● **SUPPLIED RECORDS**
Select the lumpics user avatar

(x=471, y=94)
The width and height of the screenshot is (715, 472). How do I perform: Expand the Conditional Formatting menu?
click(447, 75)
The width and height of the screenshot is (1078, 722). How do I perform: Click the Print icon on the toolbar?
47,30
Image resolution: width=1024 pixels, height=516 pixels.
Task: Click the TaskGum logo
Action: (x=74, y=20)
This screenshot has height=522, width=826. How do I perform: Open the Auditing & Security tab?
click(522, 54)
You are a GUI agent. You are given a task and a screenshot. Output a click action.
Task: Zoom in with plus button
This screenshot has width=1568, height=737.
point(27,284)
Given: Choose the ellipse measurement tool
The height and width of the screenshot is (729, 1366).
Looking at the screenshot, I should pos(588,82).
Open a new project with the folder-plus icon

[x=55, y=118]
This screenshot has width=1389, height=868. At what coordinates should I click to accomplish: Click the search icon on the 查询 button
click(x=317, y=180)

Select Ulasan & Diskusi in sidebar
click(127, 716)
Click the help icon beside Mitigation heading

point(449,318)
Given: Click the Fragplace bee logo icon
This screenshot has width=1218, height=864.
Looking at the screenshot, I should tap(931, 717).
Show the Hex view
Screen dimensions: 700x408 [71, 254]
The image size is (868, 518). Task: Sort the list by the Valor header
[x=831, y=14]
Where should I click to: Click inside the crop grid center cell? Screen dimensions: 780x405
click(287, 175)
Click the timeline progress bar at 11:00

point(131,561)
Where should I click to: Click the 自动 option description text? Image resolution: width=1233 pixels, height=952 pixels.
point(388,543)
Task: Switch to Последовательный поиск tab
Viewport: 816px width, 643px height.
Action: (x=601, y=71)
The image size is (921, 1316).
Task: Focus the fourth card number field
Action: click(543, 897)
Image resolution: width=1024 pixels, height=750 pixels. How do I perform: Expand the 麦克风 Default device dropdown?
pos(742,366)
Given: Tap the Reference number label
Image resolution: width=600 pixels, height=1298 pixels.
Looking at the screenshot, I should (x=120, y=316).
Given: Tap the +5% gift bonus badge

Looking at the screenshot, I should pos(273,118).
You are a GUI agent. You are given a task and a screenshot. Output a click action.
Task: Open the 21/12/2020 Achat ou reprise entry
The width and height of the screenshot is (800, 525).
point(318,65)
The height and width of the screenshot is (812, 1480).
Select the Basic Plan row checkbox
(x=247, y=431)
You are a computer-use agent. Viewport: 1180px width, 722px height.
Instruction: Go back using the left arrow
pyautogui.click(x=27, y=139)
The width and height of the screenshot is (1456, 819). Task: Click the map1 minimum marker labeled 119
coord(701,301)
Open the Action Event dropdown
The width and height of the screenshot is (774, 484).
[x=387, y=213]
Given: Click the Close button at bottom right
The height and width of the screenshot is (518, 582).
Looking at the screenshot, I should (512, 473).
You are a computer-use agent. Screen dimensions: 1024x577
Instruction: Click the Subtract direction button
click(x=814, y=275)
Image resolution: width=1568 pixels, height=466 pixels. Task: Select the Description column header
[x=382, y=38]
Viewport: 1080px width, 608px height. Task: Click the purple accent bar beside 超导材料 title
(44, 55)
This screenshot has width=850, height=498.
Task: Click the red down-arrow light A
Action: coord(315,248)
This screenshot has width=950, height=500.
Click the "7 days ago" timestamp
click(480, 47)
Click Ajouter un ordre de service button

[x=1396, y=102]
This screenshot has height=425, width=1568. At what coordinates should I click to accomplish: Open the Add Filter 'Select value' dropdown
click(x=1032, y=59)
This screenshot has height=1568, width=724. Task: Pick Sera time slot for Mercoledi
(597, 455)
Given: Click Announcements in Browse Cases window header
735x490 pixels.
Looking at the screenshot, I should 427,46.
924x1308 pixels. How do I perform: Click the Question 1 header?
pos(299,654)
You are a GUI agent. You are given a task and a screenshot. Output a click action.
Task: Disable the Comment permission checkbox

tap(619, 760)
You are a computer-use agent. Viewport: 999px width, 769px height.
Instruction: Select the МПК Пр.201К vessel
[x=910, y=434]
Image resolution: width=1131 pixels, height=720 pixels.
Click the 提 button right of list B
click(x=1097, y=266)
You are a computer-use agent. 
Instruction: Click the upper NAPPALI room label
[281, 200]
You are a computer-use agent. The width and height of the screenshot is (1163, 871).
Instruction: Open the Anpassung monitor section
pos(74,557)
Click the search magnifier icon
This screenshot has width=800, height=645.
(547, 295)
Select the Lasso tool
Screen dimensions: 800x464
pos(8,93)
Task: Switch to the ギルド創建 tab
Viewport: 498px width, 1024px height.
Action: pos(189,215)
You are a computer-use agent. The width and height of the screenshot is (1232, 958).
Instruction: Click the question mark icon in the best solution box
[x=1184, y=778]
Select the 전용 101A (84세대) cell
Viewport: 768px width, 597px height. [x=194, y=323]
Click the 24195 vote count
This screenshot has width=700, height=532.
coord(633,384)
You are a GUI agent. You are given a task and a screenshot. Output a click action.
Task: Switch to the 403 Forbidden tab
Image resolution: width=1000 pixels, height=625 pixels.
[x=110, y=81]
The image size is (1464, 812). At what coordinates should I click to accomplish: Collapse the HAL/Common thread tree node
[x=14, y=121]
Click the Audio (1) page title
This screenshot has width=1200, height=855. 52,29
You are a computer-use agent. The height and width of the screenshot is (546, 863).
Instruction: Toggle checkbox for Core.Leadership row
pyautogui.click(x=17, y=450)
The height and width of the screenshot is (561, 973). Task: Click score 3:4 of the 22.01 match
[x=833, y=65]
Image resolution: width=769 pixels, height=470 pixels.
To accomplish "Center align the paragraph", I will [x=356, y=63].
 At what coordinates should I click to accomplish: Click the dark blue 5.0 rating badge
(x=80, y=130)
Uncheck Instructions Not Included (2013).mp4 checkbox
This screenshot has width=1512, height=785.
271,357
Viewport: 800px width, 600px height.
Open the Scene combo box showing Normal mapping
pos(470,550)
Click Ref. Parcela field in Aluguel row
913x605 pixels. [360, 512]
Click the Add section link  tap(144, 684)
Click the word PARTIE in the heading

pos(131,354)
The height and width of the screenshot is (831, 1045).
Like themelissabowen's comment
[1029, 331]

● **DESCRIPTION OF THE TASK**
Between the first line of the entries above and the line with "Task: Zoom in with plus button", both included, copy every line exactly and nothing outside that range.

● **EXERCISE ANSWER**
Select the lumpics user avatar

(x=471, y=94)
The width and height of the screenshot is (715, 472). How do I perform: Expand the Conditional Formatting menu?
click(447, 75)
The width and height of the screenshot is (1078, 722). How do I perform: Click the Print icon on the toolbar?
47,30
Image resolution: width=1024 pixels, height=516 pixels.
Task: Click the TaskGum logo
Action: (x=74, y=20)
This screenshot has height=522, width=826. How do I perform: Open the Auditing & Security tab?
click(522, 54)
You are a GUI agent. You are given a task and a screenshot. Output a click action.
Task: Zoom in with plus button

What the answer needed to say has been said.